What will the future look like? In
Mad Max: Fury Road, director George Miller and his fabulous team conjure up strikingly distinct landscapes for what is, in essence, a chase movie. Yet it's a chase movie with great empathy for its characters, as well as a rich imagination about the worlds they inhabit sometime in the future.
As depicted in an early piece of key art, it's a world that Max Rockatansky (Tom Hardy) wants to keep an eye on. His car here is perched on an overlook, reminiscent of a scene in Mad Max 2: The Road Warrior; it's a desolate and distancing shot, which is exactly what Max wants in his world of isolation and fury.
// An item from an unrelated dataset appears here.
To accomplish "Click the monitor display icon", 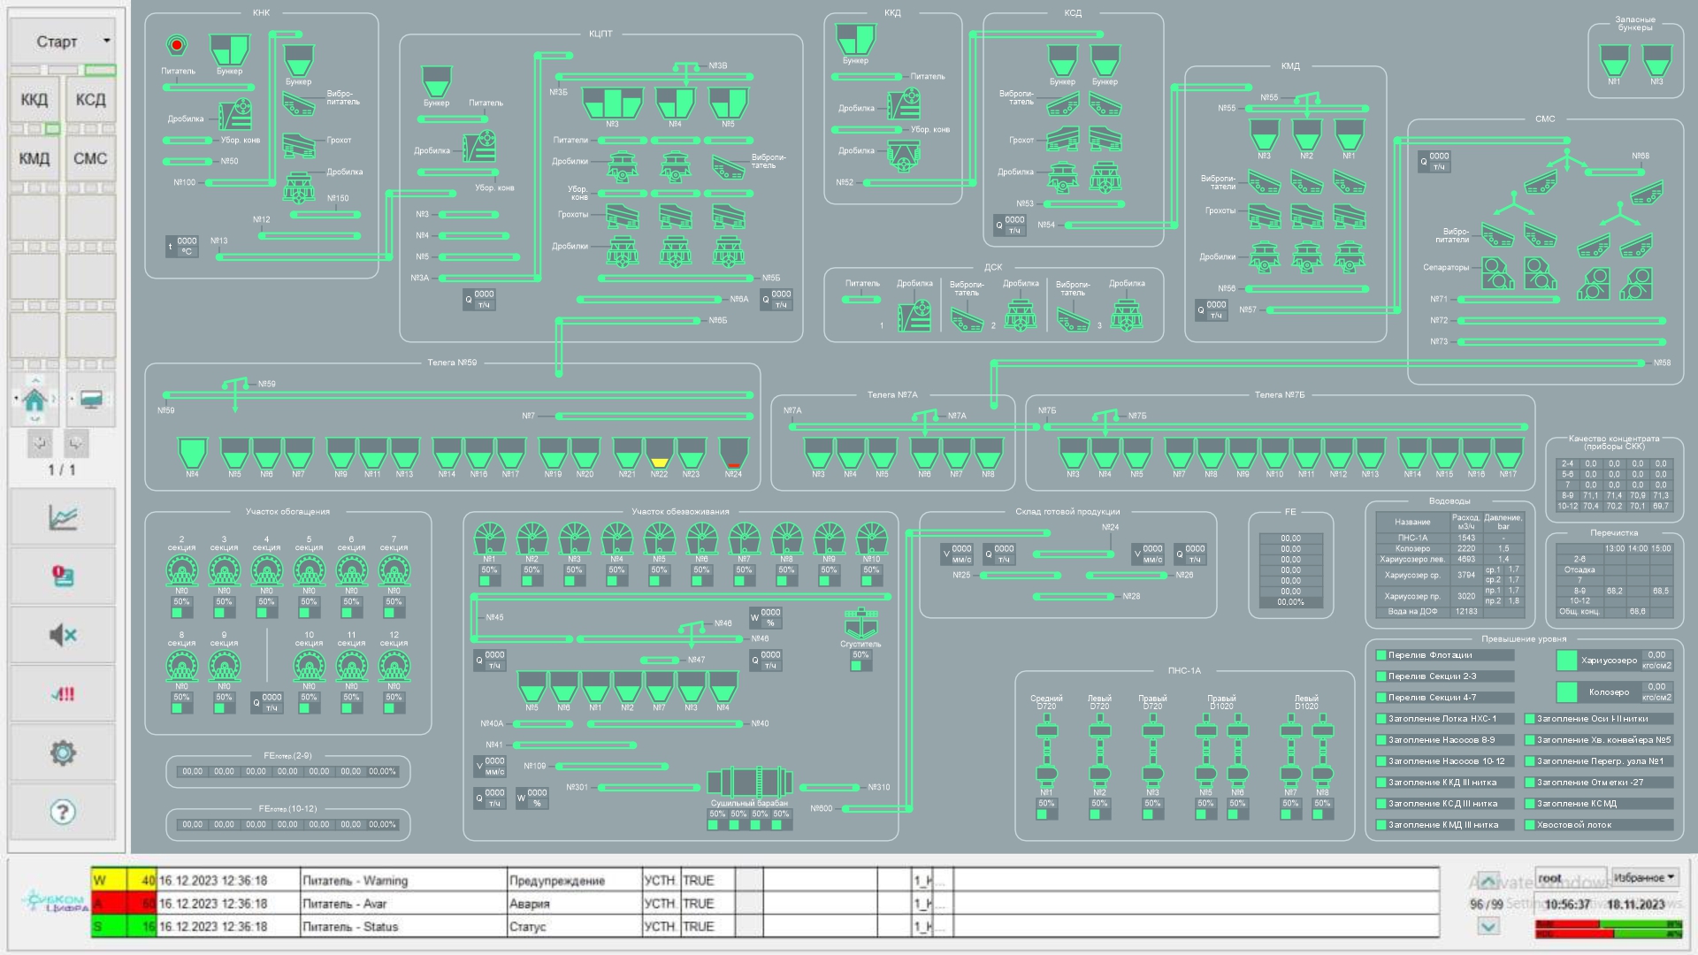I will pyautogui.click(x=90, y=400).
Max spends some time in the Citadel, ruled by Immortan Joe (Hugh Keays-Byrne). From outward appearances, it's a refuge for its many inhabitants, a mob that is fine living in close proximity to each other, bearing more than a little resemblance to Fritz Lang's Metropolis. But it's also more of a cave community, where people have the protection of the natural environment yet also can look out upon the world outside through large openings …
… which marks it as a contrast to the refinery in Mad Max 2: The Road Warrior, completely open to the elements yet trapping community members inside the guarded exterior and Bartertown in Mad Max Beyond Thunderdome, where most of the people must work underground.
Furiosa (Charlize Theron) escapes early by driving a War Rig via "fury road," a path through the barren wasteland. Furiosa is at home in the cab of the vehicle as much as Max was ever at home in the world of his V-8 Pursuit Special. Really, it's a home away from home, where she knows every button and switch like the back of her hand.
After Furiosa and Max team up, they must negotiate with another group of survivors who live (and defend fiercely) a canyon settlement. This is where the movie most resembles a classic Western, like John Ford's The Searchers, where cowboys were bound to be attacked by the savage Indians (sic), the jagged stone walls containing a multitude of hiding places for the combatants. (Photo above only hints at the canyon settlement.)
And there we must now leave our exploration of Mad Max: Fury Now, as sad as that makes us, for to venture further would mean traveling too far into spoiler territory. But we can't help but think about great wastelands, depicted in other cinematic tales of the future.
Mad Max
Before everything broke down, Max and his family could enjoy some idyll time. But back on the road, things were getting fiery.
A Boy and His Dog
L.Q. Jones interpreted Harlan Ellison's story in the person of Don Johnson, and it was a barren wasteland indeed.
Damnation Alley
In the same year as Star Wars came this horrid view of the future. Note the "sky" and, of course, the very realistic giant insects. Still, it was a lot of nothing in the post-apocalyptic world.
Oblivion
Joseph Kosinski and his collaborators made their desolate future quite pretty; it's more like a lovely desert than a true wasteland.
The Book of Eli
Ah, this is more like it.
Waterworld
From the sublimely realized to the ridiculous. Not all wastelands need to be deserts, you see, as long as you have Kevin Costner.
The Postman
Speaking of whom, the mail still needs to be delivered, even if nothing else remains in this wasteland of America.
Planet of the Apes
Finally, a reminder that the wasteland is a nice place to visit, but no one wants to live there.